Tempos houve em que a BlackBerry esteve no topo do mundo. Tempos houve em que Hollywood não sabia como trazer até nós de forma entusiasmante histórias – mais ou menos – biográficas do mundo corporativo. Ambas estas afirmação não fazem o mesmo sentido em 2023.
Desde Air a Tetris, passando pelo também novo Flamin’ Hot e com outros, como Unfrosted, já anunciados, há uma febre em Hollywood por histórias de grandes corporações que nasceram de forma inesperada tornando-se em monstros das suas indústrias. Felizmente – para Hollywood e para nós – a indústria parece ter a receita certa para contar histórias do género.
BlackBerry tem alguns cruzamentos com Air. Também nos fala de um sonho que muitos consideram impossível. Também nos fala de uma ascensão meteórica. Fala-nos de pessoas que sempre acreditaram e de outras que se juntaram ao sonho e o possibilitaram. Mas há uma diferença: BlackBerry sabe que não pode dourar demasiado a pílula. Se é verdade que a ascenção foi espantosa, também é verdade que a companhia viu o seu valor ser reduzido a quase nada ainda de forma mais abrupta e é hoje um player com pouco peso no mundo dos smartphones. Por isso, este é um filme, talvez, mais realista e, certamente, mais cínico do que o exemplo previamente citado.
Na forma como a ascensão é-nos apresentada, este filme anda lado a lado, em termos qualitativos, com o filme de Ben Affleck. A shaky cam, utilizada em espaços fechados e ângulos apertados, transmite a sensação de estarmos a assistir a um documentário, o que assenta que nem uma luva à história que está a ser contada. Jay Baruchel é Mike, fundador e o principal pensador da tecnologia que viria a revolucionar o mundo, e não poderia ser mais convincente no papel de nerd, com tanto de inteligente como de ingénuo no que diz respeito ao mundo dos negócios. Glenn Howerton no papel de Jim como co-CEO, é também ele fantástico e provavelmente o grande destaque do filme. Ele não teve as ideias, mas foi ele quem se soube mexer, olear a máquina interna e encontrar as pessoas e investimentos certos para que este sonho viesse a ser uma realidade. Howerton vive uma daquelas personagens maiores do que a vida: enérgico, ativo, duro, ríspido, sempre preocupado, visionário e até mal-criado. Grande parte do filme ele passa a esbracejar, a gritar e a insultar quem se coloca no seu caminho e fá-lo com distinção.
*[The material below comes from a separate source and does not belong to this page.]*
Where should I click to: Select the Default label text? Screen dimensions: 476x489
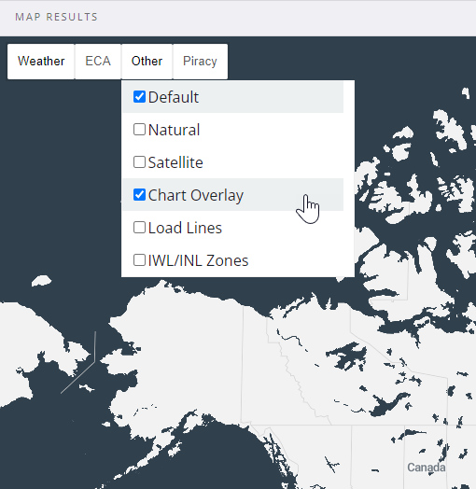point(174,97)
Estas duas atuações, bem como o modo como isto é filmado, juntam-se a uma edição rápida e imaginativa – pensem num filhote de The Social Network – que nunca nos deixa respirar e nos agarra desde a sua primeira cena, onde tão bem estabelece as suas personagens principais. Tudo o que nos mostra sobre a ascenção da gigante é excelente. É pena é que, tal como a companhia de que fala, o filme não consiga manter o seu nível até ao final. O último ato é contado de um modo apressado, ficando a faltar um maior desenvolvimento para que exista algum tipo de impacto emocional e para que que sejam mais claras as lições que nos quer dar sobre ganância corporativa, sobre perda de valores identitários e sobre que meios podem ser utilizados para se atingirem os fins. Mais 30 ou 40 minutos dividos entre estes tipos estarem no topo do mundo e a sua subsequente queda teriam feito maravilhas, pois material não faltava para ser trabalhado e tinha todos os intérpretes certos. É pena. Isto é bom, mas poderia ter sido excelente caso tivesse tido uma aterragem ao nível de como descolou.
É a prova de que algumas histórias precisam de mais do que duas horas para serem contadas. A ascenção da BlackBerry é contada de um modo fantástico, ao nível do melhor do género. Já o declínio é contado de um modo suficientemente bom, mas apressado, longe da excelência da sua primeira metade. É filmado e editado de um modo enérgico e Baruchel é um convincente nerd perdido nos seus sonhos, mas é Glenn Howerton que brilha ao entreter-nos até quando sabemos que detestaríamos estar no papel de quem por ele é insultado a cada cinco minutos.